Activity: Transcribe each line below word for word.

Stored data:
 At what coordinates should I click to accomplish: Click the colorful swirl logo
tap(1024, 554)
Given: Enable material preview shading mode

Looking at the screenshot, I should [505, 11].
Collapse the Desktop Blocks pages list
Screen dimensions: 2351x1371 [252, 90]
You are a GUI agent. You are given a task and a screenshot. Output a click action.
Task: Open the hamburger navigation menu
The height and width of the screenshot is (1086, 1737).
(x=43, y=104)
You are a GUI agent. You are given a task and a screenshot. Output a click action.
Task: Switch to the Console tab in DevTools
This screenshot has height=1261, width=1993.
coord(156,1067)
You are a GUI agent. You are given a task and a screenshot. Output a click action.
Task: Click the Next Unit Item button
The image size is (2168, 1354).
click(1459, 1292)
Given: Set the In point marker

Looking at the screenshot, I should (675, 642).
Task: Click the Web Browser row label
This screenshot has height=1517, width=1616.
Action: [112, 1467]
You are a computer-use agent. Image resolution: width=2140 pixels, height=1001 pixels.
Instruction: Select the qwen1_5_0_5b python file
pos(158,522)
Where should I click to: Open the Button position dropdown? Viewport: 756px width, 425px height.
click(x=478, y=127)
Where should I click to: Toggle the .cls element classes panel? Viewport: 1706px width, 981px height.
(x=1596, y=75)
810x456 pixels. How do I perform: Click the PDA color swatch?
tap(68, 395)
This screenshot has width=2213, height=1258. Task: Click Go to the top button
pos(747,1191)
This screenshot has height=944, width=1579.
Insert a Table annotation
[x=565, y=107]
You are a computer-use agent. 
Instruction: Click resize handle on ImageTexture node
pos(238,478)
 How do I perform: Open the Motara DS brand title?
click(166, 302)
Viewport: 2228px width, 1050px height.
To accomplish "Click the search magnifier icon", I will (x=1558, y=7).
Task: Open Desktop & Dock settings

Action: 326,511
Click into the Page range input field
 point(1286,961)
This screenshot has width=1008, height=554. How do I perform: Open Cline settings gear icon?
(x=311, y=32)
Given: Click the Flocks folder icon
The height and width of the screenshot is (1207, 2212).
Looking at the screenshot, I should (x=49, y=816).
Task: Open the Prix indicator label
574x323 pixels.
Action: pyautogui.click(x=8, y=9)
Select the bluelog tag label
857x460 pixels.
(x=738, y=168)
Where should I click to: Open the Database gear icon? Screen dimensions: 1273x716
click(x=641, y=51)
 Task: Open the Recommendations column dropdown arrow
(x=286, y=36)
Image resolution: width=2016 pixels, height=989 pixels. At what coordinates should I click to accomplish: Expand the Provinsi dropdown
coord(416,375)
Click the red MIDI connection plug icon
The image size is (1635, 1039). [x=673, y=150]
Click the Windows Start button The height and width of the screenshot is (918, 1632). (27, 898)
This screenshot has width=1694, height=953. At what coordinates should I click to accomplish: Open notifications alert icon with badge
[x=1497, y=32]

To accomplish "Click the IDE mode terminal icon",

Response to the task:
 At what coordinates should I click to accomplish: Click the colorful swirl logo
tap(1024, 554)
Given: Enable material preview shading mode

Looking at the screenshot, I should [505, 11].
Collapse the Desktop Blocks pages list
Screen dimensions: 2351x1371 [252, 90]
You are a GUI agent. You are given a task and a screenshot. Output a click action.
Task: Open the hamburger navigation menu
The height and width of the screenshot is (1086, 1737).
(x=43, y=104)
You are a GUI agent. You are given a task and a screenshot. Output a click action.
Task: Switch to the Console tab in DevTools
This screenshot has height=1261, width=1993.
coord(156,1067)
You are a GUI agent. You are given a task and a screenshot. Output a click action.
Task: Click the Next Unit Item button
The image size is (2168, 1354).
click(1459, 1292)
Given: Set the In point marker

Looking at the screenshot, I should (675, 642).
Task: Click the Web Browser row label
This screenshot has height=1517, width=1616.
Action: [112, 1467]
You are a computer-use agent. Image resolution: width=2140 pixels, height=1001 pixels.
Instruction: Select the qwen1_5_0_5b python file
pos(158,522)
Where should I click to: Open the Button position dropdown? Viewport: 756px width, 425px height.
click(x=478, y=127)
Where should I click to: Toggle the .cls element classes panel? Viewport: 1706px width, 981px height.
(x=1596, y=75)
810x456 pixels. How do I perform: Click the PDA color swatch?
tap(68, 395)
This screenshot has width=2213, height=1258. Task: Click Go to the top button
pos(747,1191)
This screenshot has height=944, width=1579.
Insert a Table annotation
[x=565, y=107]
You are a computer-use agent. 
Instruction: Click resize handle on ImageTexture node
pos(238,478)
 How do I perform: Open the Motara DS brand title?
click(166, 302)
Viewport: 2228px width, 1050px height.
To accomplish "Click the search magnifier icon", I will (x=1558, y=7).
Task: Open Desktop & Dock settings

Action: 326,511
Click into the Page range input field
 point(1286,961)
This screenshot has width=1008, height=554. How do I perform: Open Cline settings gear icon?
(x=311, y=32)
Given: Click the Flocks folder icon
The height and width of the screenshot is (1207, 2212).
Looking at the screenshot, I should (x=49, y=816).
Task: Open the Prix indicator label
574x323 pixels.
Action: pyautogui.click(x=8, y=9)
Select the bluelog tag label
857x460 pixels.
(x=738, y=168)
Where should I click to: Open the Database gear icon? Screen dimensions: 1273x716
click(x=641, y=51)
 Task: Open the Recommendations column dropdown arrow
(x=286, y=36)
Image resolution: width=2016 pixels, height=989 pixels. At what coordinates should I click to accomplish: Expand the Provinsi dropdown
coord(416,375)
Click the red MIDI connection plug icon
The image size is (1635, 1039). [x=673, y=150]
Click the Windows Start button The height and width of the screenshot is (918, 1632). (27, 898)
This screenshot has width=1694, height=953. At what coordinates should I click to accomplish: Open notifications alert icon with badge
[x=1497, y=32]

To accomplish "Click the IDE mode terminal icon",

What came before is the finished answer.